GoekeLab / bambu

Reference-guided transcript discovery and quantification for long read RNA-Seq data
GNU General Public License v3.0
171 stars 22 forks source link

Clarification on `reads` argument #425

Open cjw85 opened 2 months ago

cjw85 commented 2 months ago

The README states multiple BAM files can be provided to bambu(). Reading the entire documentation suggests the intention here is that each BAM corresponds to a separate sample to be analysed jointly ("Running multiple samples").

Is it possible to provide multiple BAMs and have them interpreted as belonging to the same sample? Or even better provide a nested list-of-lists of BAMs for multiple samples.

If this is not possible directly is there a workaround? For example, is is possible to combine the intermediate rcFiles from multiple BAMs of the same sample?

My use case here is having performed alignment horizontally-scaled across machines and not wanting to aggregate multiple BAMs from a single sample into one large BAM before giving to bambu.

andredsim commented 2 months ago

Hi,

At this stage the reads argument expects that each individual file is its own sample and therefore your results would not be the same as if they were all in one bam file. I am currently working on some changes to arguments that would allow them to be merged within the running of bambu, but this release will not be for awhile so I would not wait for that.
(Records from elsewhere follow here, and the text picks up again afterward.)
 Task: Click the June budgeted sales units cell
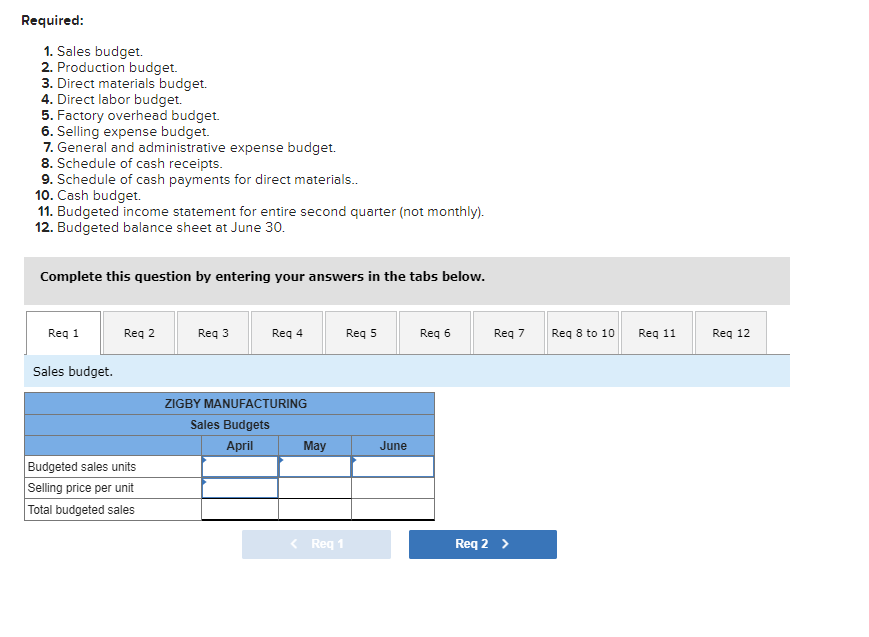coord(392,466)
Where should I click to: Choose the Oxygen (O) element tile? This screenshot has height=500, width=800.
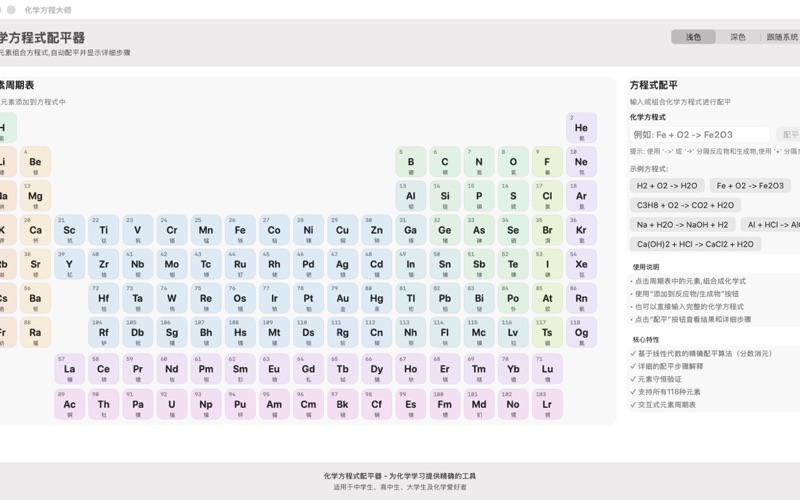coord(513,163)
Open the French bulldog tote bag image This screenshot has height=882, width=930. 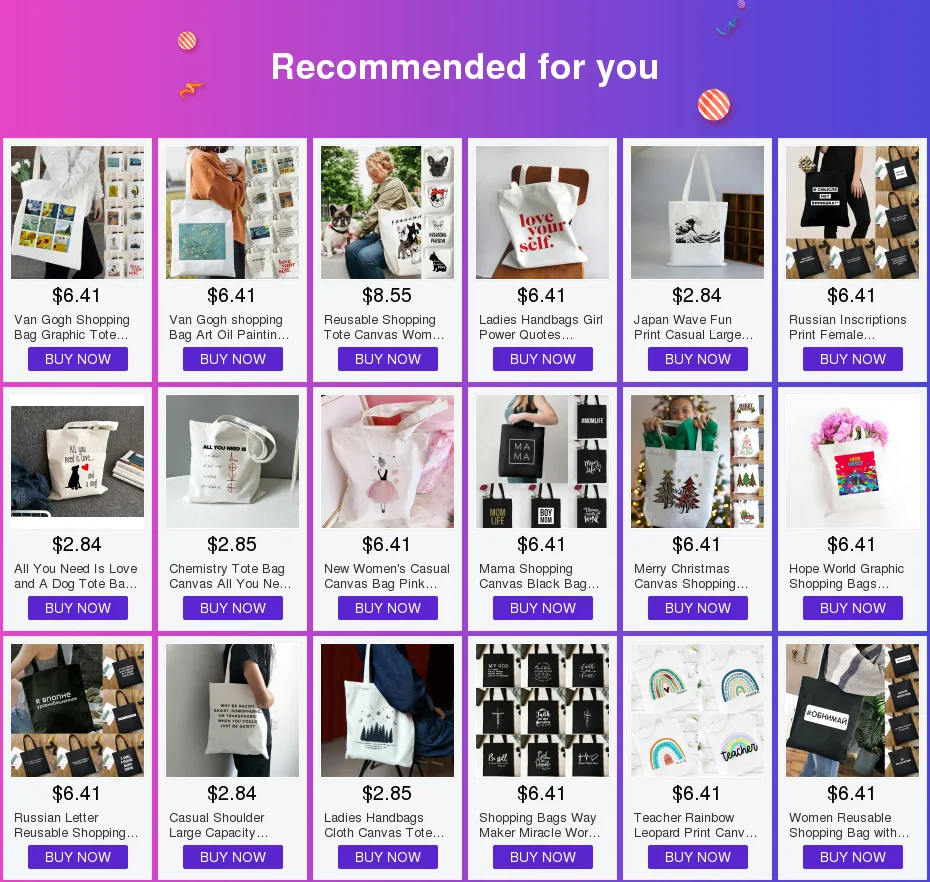pyautogui.click(x=387, y=212)
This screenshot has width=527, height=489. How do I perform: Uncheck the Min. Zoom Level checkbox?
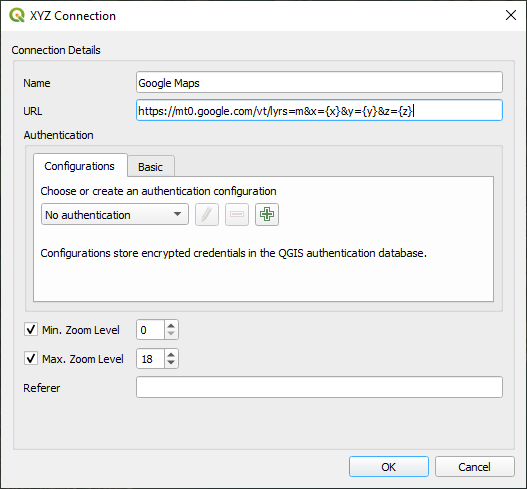31,329
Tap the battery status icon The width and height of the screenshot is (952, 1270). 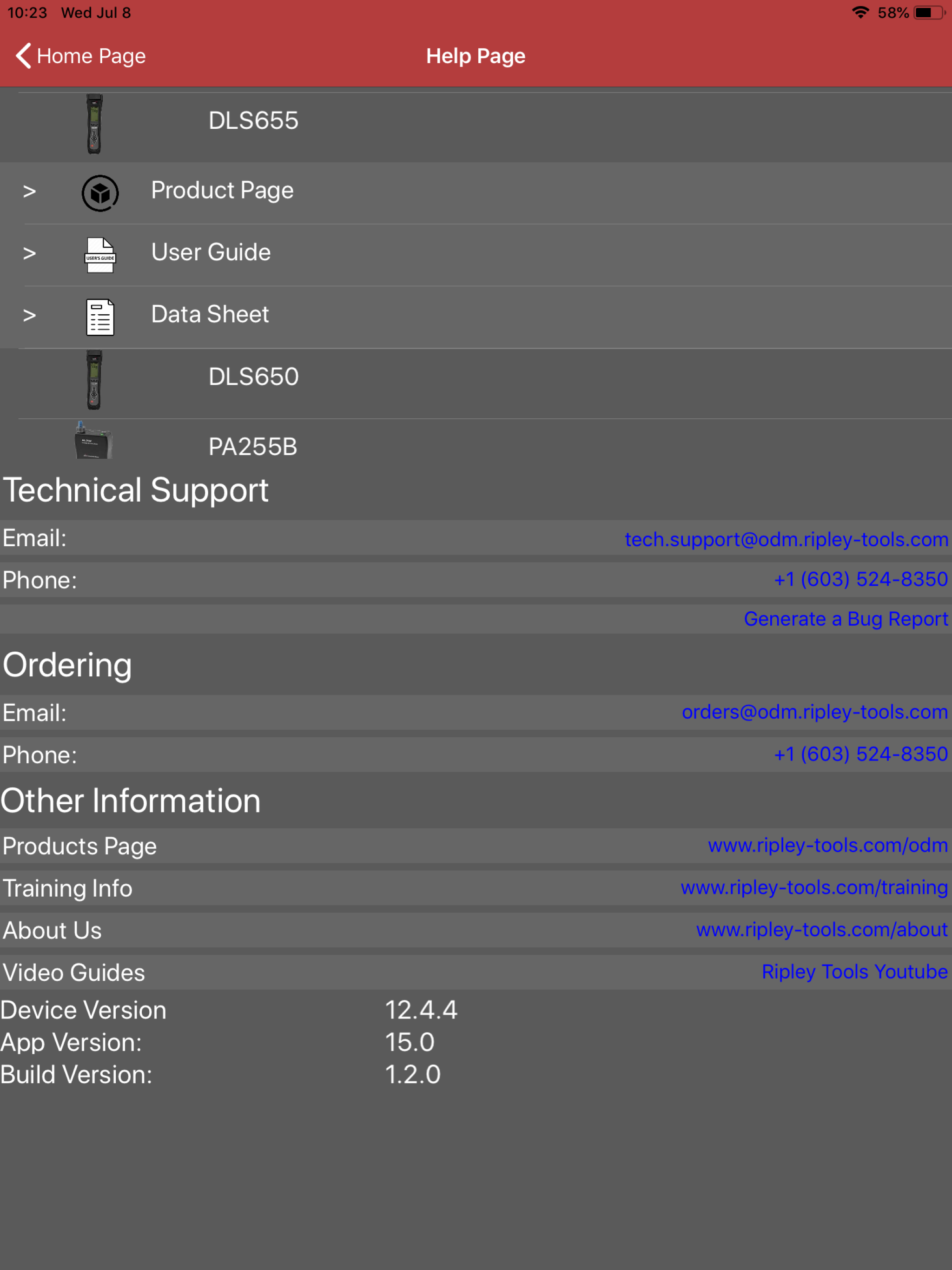pyautogui.click(x=929, y=12)
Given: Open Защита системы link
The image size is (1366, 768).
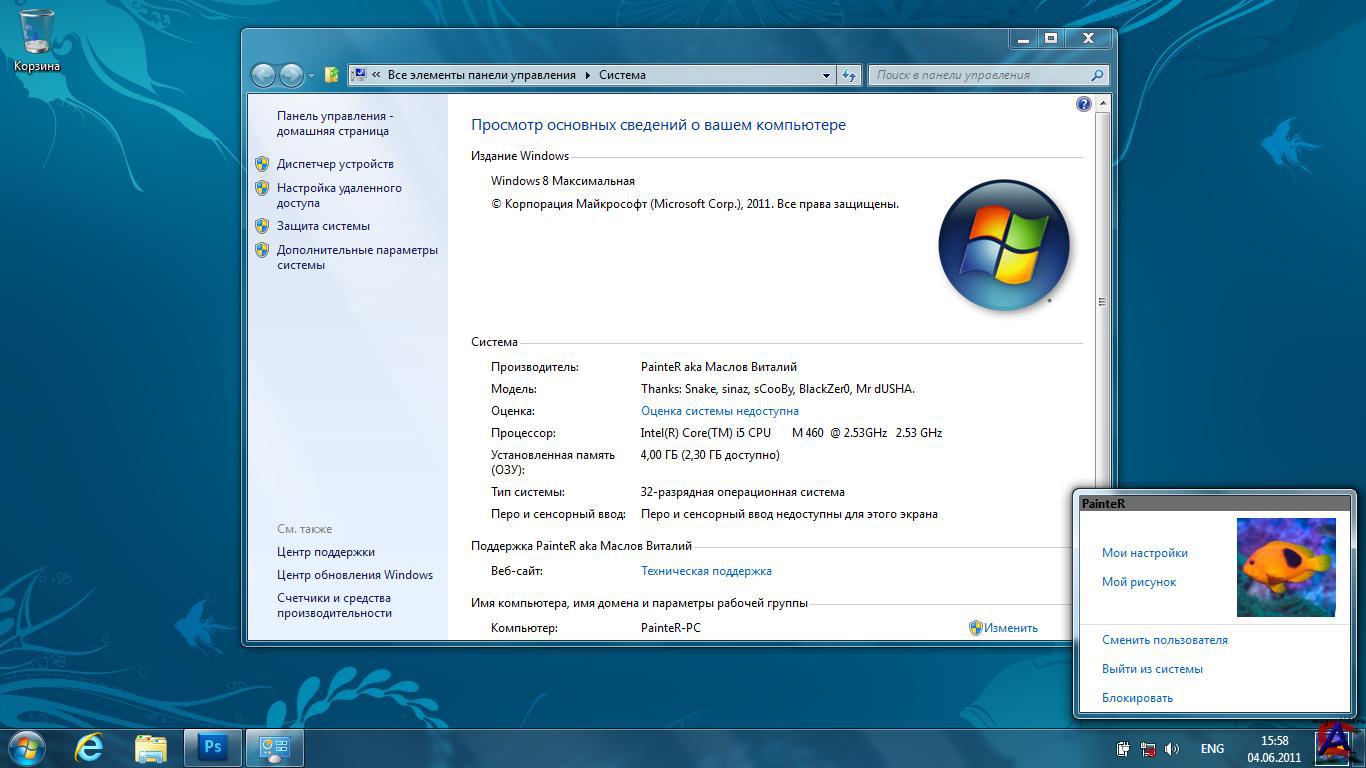Looking at the screenshot, I should 323,226.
Regarding workarounds, depending on how your bams are split it may be possible to combine the intermediate rcFiles without a significant change to your results, however this is quite advanced and I won't be able to promise to solve any issues that may arise as its an unsupported use-case.

With that caveat in mind, if you split the bam file by chromosome then combining the rcFiles should work with a simple rbind(), you will need to rename each of the read classes so they all have a unique rowname. Note that there will be slight differences in transcript discovery because bambu would train on each bam file separately. If this is important to you, you can run the trainBambu() function on your combined intermediate rcFile to get a model trained on the full dataset, and then apply it by either rerunning bambu again, or using the internal scoreReadClasses() function, providing your trained model as the defaultModels argument and setting fit = FALSE. If you bam files are split randomly the above method will not work without significant issues.

Depending on if your use case is mainly for transcript discovery or for quantification, and the size of each bam file, it may not be too detrimental to still run them as separate files in bambu, and then combine the counts data at the end. The larger the individual bam files, the better in this case.

Sorry that I can't give you a more concrete solution but I hope this helps, and if I need to clarify any of the above please let me know.

Kind Regards, Andre Sim

cjw85 commented 2 months ago

Hi Andre,

Thank you for your detailed response, its all very helpful. I will try some of the approaches you have suggested, and failing that take the hit on merging BAMs upfront.